Sanbar® 23 Hollow drill steel

Chemical composition (nominal)

Chemical composition (nominal) %

C	Si	Mn	P	S	Cr	Mo
0.24	0.3	0.5	≤0.020	≤0.025	3.1	0.5

Applications

Sanbar^®23 is used for extension rods, shank rods and tapered rods.

Forms of supply

Hollow drill steel is supplied as hollow, hot-rolled, round or hexagon bar. The ends are trimmed square to within 0.15 mm (0.006 in.) maximum.

Surface condition and protection

Both the outer and inner surfaces are free from harmful slag marks, cracks and scratches. The maximum depth of defects is 0.20 mm (0.008 in.) on the outer surface and 0.15 mm (0.006 in.) on the inner surface.

The outer surface can be supplied dry or oiled for protection against corrosion during transportation. The flushing holes are normally sealed with plastic caps.

Straightness

Maximum deviation is 1 mm per 1000 mm (0.04 in. per 39.4 in.).

Fixed lengths

Fixed lengths can be supplied upon request. The length tolerance for fixed lengths are:

Bars are supplied in standard bundles containing max 1500 kg (3300 lbs).

Mechanical properties

Decarburization

The maximum permissible decarburization depth is 0.30 mm (0.012 in.) on the outer surface and 0.20 mm (0.008 in.) on the inner surface.

Machining

Sanbar^® 23 can be machined in the hot rolled condition.

Forging

Induction heating to 1000–1100°C (1830– 2010°F), 10–60 seconds, depending on dimension. Forging range 1100–850°C (2010–1560°F).
Read more about forging of Sanbar^® 23 under Fabrication.

Heat treatment

Annealing (induction heating) 720–770°C (1330–1420°F), cooling in air.
Read more about heat treatment of Sanbar^® 23 under Fabrication.

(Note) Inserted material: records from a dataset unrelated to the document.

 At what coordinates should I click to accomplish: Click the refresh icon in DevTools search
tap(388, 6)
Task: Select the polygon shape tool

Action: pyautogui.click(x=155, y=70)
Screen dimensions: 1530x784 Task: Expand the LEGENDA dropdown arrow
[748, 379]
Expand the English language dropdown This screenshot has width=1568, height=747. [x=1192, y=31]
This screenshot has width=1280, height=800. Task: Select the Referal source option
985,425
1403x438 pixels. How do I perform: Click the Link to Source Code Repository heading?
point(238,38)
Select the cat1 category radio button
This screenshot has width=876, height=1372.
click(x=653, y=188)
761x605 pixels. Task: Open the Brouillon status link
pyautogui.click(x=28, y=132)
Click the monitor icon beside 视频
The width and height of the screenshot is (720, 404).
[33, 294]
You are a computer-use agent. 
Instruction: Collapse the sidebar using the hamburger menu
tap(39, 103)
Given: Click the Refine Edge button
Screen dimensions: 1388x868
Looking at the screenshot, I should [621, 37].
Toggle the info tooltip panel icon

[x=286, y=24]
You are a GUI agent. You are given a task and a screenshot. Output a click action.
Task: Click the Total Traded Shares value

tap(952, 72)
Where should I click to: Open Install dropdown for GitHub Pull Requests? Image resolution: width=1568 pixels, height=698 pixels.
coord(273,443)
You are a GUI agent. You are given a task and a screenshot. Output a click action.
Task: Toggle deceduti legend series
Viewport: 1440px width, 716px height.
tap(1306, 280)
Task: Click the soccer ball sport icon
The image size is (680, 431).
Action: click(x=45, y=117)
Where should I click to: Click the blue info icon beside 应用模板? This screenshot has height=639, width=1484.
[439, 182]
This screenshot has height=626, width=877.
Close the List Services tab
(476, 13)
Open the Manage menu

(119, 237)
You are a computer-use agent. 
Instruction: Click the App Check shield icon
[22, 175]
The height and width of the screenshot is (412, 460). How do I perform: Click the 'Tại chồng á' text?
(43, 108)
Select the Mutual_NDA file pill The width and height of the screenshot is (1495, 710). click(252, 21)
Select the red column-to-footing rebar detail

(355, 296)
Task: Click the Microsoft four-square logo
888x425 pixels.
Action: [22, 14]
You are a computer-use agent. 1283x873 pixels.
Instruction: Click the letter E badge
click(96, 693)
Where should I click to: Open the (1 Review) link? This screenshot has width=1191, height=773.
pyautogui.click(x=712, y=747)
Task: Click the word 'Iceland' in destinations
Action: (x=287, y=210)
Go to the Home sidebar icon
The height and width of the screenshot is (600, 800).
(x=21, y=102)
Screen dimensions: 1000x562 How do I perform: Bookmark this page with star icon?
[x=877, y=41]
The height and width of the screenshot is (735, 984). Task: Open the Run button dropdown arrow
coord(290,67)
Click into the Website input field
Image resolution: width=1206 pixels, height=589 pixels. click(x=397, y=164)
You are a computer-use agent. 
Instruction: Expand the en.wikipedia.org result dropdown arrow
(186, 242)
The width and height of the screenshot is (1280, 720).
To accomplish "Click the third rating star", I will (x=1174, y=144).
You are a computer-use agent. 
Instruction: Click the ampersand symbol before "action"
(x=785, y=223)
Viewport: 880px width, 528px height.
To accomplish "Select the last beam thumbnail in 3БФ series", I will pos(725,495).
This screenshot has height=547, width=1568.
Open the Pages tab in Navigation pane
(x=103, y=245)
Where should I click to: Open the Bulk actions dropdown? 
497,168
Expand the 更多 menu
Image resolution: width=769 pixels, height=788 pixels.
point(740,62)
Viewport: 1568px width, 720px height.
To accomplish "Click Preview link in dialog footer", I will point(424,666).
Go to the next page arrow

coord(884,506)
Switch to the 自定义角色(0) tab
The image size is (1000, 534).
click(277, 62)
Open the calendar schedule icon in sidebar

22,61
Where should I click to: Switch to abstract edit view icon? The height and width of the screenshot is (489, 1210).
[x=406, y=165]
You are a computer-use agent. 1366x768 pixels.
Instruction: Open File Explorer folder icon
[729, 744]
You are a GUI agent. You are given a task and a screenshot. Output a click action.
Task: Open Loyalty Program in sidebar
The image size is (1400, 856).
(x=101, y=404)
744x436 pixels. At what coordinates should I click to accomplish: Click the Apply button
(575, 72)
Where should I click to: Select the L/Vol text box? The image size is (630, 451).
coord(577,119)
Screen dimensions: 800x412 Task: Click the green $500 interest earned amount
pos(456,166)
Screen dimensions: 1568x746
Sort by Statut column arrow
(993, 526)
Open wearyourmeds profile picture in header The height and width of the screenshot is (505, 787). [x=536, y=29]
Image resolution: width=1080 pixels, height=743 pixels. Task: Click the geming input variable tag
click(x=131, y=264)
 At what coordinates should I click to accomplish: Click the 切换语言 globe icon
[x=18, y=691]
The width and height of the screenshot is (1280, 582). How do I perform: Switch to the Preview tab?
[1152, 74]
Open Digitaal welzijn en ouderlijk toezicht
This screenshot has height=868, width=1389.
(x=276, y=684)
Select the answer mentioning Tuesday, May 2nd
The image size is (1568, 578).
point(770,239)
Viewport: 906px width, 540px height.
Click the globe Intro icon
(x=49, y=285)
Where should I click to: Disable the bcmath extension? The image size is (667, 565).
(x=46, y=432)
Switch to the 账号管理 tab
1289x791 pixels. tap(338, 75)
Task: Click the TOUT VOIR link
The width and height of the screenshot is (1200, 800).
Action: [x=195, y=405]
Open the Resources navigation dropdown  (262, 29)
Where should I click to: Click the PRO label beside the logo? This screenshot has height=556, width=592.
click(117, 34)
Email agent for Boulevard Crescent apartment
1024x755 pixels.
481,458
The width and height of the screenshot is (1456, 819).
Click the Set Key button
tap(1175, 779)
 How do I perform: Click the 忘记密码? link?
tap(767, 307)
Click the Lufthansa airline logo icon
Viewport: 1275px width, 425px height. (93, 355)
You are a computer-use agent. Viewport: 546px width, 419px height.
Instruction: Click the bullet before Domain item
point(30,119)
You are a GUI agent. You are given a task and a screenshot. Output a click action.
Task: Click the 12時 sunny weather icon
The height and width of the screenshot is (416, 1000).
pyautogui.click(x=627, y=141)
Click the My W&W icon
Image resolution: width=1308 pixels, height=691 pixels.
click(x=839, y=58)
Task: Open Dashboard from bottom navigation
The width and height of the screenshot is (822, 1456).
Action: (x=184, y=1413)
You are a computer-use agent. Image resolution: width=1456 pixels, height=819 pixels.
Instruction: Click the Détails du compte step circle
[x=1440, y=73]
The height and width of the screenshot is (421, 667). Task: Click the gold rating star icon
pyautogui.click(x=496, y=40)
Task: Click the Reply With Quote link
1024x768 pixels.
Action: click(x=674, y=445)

Gas carburizing and direct quenching

920–930°C (1690–1705°F). Time depends on the required carbon content and the case depth. Cooling in forced air.

Tempering

Recommended surface hardness 57–62 HRC and core hardness 36–44 HRC. Temperature appr. 180 to 230°C (355– 450°F) for one hour.

Surface induction hardening

Hardening

Induction heating to 900–1000°C (1650–1830°F), 3–6 seconds. Quenching in water or in oil.

Tempering

Recommended surface hardness 50–55 HRC, temperature appr. 150 to 250°C (300–480°F). Tempering may not be needed.

Fabrication

Forging

Sanbar^® 23 requires rapid heating to the forging temperature and, above all, the soaking time at full temperature should be as short as possible. This will minimize grain growth and decarburization, both of which drastically impair the fatigue strength.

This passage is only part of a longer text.